According to the Anbil Plates of Sundara Chola, the queen of Parantaka I (and the mother of Arinjaya) was a member of the Pazhuvettaraiyar family. She is described as the daughter of a "Chera mandala" prince called "Pazhuvettaraiyar". A record dated to the 12th regnal year of the Chola ruler Parantaka I (A.R. No. 231 of 1926) states that certain Pazhuvettaraiyar named Kandan Amudanar fought a victorious battle at Vellur on behalf of his Chola overlord against the forces of the Pandya king and his Ceylonese ally, in which the Pandya ruler lost his life. To commemorate this victory, the Chola commander Nakkan Sattan of Paradur made a gift of a perpetual lamp to the temple of Tiruvalandurai-Mahadeva at Siru-Pazhuvur. It is likely that this "Kandan Amudanar" is the same individual mentioned in the Anbil Plates of Sundara Chola as the Kerala prince whose daughter married Parantaka I and became the mother of prince Arinjaya.
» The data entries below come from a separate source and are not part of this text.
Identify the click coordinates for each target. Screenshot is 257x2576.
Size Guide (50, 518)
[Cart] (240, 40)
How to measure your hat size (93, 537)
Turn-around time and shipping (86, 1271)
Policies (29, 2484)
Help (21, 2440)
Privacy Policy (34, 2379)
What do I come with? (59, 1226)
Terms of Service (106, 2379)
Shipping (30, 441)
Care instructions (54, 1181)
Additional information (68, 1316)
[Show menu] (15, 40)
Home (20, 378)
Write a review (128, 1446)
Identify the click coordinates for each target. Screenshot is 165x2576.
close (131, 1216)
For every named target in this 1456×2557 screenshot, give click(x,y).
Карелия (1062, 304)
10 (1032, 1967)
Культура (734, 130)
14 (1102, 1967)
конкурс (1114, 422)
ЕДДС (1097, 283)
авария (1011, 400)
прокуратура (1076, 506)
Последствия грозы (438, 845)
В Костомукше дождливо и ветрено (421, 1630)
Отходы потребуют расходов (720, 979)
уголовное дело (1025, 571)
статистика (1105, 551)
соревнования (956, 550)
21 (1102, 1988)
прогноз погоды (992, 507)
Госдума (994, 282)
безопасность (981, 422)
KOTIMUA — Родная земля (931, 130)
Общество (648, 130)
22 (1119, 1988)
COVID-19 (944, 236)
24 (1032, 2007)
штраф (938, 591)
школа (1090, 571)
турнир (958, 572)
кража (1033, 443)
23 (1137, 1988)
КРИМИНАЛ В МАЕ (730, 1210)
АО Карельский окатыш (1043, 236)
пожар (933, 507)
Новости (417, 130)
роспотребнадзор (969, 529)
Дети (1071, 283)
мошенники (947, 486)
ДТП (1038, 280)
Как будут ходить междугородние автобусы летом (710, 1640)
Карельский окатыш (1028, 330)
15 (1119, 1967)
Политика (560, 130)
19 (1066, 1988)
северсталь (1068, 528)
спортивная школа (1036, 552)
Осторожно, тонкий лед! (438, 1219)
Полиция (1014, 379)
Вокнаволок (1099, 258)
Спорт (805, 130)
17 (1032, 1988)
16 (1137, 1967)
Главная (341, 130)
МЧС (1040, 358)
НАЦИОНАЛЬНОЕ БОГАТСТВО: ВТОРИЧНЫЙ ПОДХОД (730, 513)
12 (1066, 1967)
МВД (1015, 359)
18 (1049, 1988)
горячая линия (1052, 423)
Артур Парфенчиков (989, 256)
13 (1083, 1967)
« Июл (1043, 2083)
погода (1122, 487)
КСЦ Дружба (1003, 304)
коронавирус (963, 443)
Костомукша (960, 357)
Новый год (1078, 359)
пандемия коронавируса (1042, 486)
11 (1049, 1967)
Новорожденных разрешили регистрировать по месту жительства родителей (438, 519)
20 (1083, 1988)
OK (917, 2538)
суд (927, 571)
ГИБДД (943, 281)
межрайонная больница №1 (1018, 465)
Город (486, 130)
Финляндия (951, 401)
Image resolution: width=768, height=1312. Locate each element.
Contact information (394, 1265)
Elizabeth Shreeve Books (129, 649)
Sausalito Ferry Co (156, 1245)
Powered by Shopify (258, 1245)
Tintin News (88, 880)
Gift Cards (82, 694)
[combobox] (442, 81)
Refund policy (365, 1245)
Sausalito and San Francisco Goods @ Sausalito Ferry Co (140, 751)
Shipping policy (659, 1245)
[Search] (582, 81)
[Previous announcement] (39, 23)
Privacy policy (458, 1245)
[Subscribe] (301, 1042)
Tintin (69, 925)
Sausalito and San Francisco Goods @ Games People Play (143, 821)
The term "Kerala prince" probably indicates that he was a relative of the Chera or Kerala king.

Other notable chiefs from the Pazhuvettaraiyar family include Kumaran Maravan and Kumaran Kandan. They are credited with building the Twin Temples of Keezhaiyur.

It is also recorded that the Pazhuvettaraiyar regiment was a military division involved in the Chola invasion of Sri Lanka in the 10th century.